The area adjacent to the chocolate-making room housed a small workshop of sorts where visitors were allowed to either buy pre-made Schokoladenmuseum chocolates or order customized creations of their own. As both options were rather pricy, my friend and I were content to take photos and enjoy the chocolate art.

A variety of chocolate animals.
As we visited Germany during the World Cup,
large soccer ball chocolates were being made.
The workers creating custom chocolates.
For your custom chocolates, you can choose to add
a variety of nuts, cereal, dried fruit, etc.
Past the chocolate workshop were several displays about the history of chocolate. I enjoy history and find old packaging intriguing as it appears more intricate and thoughtful than today's designs. 

Old candy boxes and wrappers.
An old candy shop recreation complete with real antiques.
A fancy candy vending machine
from the past!
A myriad of old candy bar wrappers.



Kaba chocolate drink power and
Bueno chocolate packaging through the years.
Although my friend and I are clearly adults, we loved the children's section of the museum and amused ourselves by playing the games and looking through the comics there. I wonder what people were thinking about us, two grown-ups checking out all the kids' displays! If you have children, they will certainly have fun kids' section, and you probably will to!

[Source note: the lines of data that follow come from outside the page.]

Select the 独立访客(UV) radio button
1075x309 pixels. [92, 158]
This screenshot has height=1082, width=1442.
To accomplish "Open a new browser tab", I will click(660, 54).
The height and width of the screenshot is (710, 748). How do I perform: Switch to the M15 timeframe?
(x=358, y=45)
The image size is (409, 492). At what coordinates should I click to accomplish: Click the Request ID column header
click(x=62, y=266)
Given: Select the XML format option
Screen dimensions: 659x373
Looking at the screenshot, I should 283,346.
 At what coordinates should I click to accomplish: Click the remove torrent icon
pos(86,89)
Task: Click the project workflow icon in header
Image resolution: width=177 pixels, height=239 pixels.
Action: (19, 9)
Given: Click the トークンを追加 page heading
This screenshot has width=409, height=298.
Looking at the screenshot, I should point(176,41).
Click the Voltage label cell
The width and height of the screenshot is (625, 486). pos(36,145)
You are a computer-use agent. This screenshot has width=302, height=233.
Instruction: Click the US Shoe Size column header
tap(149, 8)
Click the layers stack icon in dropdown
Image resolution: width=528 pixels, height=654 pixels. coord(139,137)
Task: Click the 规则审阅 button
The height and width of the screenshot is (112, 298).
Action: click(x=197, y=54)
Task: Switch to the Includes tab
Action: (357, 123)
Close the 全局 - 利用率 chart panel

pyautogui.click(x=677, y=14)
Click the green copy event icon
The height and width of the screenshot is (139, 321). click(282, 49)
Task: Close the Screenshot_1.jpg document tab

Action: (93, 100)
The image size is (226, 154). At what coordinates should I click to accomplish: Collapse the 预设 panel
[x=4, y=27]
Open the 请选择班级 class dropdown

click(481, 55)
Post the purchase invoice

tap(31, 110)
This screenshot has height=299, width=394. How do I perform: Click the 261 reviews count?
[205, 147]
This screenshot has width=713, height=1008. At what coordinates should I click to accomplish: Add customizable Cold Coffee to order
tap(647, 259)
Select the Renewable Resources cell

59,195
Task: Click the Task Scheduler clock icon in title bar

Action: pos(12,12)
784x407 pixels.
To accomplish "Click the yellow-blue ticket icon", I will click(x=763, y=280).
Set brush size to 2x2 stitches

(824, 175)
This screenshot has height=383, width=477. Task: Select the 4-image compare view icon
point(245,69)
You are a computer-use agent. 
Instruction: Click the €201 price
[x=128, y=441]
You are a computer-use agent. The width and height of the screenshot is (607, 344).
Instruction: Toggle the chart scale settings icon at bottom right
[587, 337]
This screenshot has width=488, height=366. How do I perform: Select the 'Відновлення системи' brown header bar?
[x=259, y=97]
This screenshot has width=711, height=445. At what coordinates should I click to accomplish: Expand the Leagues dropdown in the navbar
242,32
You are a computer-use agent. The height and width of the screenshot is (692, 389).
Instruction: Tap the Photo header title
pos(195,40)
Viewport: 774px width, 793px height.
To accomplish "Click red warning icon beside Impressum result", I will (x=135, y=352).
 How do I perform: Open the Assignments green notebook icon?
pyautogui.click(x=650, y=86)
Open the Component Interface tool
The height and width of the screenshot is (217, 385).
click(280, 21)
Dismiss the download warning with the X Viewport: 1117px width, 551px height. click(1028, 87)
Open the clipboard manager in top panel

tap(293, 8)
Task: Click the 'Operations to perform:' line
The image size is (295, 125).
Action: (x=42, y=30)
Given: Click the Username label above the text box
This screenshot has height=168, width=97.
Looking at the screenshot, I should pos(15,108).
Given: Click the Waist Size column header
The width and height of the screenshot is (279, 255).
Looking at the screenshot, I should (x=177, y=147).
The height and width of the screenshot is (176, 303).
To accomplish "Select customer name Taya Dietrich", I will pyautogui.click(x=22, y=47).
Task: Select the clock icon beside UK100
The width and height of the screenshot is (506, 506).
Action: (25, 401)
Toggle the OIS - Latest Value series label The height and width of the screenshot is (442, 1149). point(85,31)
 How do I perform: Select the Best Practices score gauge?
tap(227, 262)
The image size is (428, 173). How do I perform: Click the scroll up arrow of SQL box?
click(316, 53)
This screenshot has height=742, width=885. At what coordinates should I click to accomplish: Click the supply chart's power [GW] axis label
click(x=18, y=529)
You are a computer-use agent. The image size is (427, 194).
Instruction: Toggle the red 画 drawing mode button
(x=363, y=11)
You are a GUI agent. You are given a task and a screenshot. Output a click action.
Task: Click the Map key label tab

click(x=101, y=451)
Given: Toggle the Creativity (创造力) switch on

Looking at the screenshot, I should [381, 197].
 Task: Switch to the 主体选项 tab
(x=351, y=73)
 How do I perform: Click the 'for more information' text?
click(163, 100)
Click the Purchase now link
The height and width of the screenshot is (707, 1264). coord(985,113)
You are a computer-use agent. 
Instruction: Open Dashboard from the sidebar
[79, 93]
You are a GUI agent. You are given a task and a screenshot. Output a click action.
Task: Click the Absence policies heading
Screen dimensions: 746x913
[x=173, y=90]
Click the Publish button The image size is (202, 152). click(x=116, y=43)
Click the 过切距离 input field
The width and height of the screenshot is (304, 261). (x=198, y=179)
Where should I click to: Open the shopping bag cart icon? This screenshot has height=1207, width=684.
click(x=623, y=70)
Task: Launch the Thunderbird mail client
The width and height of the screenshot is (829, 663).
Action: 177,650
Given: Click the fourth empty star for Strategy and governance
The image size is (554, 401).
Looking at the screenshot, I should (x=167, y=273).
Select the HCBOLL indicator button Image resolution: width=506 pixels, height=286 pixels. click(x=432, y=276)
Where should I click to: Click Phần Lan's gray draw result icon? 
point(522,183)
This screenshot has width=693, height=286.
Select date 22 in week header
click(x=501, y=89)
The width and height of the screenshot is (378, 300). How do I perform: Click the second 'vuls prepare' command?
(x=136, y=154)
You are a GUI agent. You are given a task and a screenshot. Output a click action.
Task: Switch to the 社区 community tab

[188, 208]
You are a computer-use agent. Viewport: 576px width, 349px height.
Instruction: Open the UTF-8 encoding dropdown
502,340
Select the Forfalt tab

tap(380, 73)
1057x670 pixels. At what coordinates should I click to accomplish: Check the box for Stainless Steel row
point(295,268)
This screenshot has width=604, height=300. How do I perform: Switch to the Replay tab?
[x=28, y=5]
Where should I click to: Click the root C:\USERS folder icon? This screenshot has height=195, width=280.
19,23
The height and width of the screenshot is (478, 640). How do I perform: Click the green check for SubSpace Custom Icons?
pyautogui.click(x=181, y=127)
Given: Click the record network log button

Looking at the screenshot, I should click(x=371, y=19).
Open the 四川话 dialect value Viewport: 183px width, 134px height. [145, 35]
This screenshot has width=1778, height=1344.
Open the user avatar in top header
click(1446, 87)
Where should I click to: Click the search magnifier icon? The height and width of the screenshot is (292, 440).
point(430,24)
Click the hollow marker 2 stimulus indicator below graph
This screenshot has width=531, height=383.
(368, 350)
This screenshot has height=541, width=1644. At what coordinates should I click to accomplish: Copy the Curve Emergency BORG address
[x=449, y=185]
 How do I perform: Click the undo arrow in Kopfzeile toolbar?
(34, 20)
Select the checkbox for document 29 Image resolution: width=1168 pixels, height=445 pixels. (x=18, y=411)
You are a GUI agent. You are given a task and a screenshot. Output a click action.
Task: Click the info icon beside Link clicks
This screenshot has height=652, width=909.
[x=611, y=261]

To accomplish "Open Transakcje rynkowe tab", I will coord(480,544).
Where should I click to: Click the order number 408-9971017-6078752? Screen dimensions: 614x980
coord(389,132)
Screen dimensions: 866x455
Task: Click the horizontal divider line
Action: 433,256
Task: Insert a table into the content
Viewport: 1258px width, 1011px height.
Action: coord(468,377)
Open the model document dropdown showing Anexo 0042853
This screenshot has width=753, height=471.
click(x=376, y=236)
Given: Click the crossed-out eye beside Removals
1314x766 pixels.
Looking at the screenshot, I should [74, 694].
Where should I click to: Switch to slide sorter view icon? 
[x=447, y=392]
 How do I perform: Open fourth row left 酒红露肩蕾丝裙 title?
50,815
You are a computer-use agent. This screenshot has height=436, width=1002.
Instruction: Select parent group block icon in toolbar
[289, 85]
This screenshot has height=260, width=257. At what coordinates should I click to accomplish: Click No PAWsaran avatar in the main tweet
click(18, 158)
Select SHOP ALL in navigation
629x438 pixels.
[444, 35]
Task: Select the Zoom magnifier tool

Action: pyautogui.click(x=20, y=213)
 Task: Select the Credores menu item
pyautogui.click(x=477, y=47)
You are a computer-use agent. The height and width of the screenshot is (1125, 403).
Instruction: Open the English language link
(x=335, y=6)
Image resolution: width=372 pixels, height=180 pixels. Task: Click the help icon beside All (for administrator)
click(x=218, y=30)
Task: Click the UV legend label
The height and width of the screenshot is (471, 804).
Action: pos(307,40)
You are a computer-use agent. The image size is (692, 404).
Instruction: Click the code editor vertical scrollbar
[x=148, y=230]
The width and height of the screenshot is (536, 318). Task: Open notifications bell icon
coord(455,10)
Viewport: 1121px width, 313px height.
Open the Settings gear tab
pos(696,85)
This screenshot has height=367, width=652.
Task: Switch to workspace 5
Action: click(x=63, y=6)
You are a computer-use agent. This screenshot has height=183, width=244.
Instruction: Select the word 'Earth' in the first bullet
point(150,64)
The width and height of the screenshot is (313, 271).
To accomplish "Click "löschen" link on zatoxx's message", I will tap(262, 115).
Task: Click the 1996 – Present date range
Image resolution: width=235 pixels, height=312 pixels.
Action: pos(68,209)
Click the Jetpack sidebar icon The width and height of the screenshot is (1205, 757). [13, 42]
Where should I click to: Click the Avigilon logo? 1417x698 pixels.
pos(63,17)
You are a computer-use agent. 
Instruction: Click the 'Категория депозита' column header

This display was in the shape of a giant
Kinder Bueno egg.
 A touchscreen computer made it easy to read the comics,
which were mostly in German of course.
A huge Lindt chocolate, every child's dream!
After exploring the museum, we bought chocolate at the gift shop which was extremely crowded. I supposed the hectic mood in the shop made me forget to take pictures. Nonetheless, the gift shop was worth the time and most of the treats there were reasonably priced. I actually regretted not buying more. As the gift shop is accessible without the purchase of a museum ticket, I wanted to return the day we were to go back to France, but I wasn't able to due to our tight schedule.

While don't believe it's fair to call the Schokoladenmuseum a tourist trap because the displays are interesting and informative as well as interactive, I'm reluctant to describe it as a museum in the traditional sense because the focus appeared to be showing visitors an abbreviated version of how chocolate is made and, of course, encouraging patrons to buy as much chocolate as possible! Nonetheless, I don't regret visiting because I love chocolate! The exhibits were engaging enough to be worth the price, yet I feel one doesn't need to visit twice.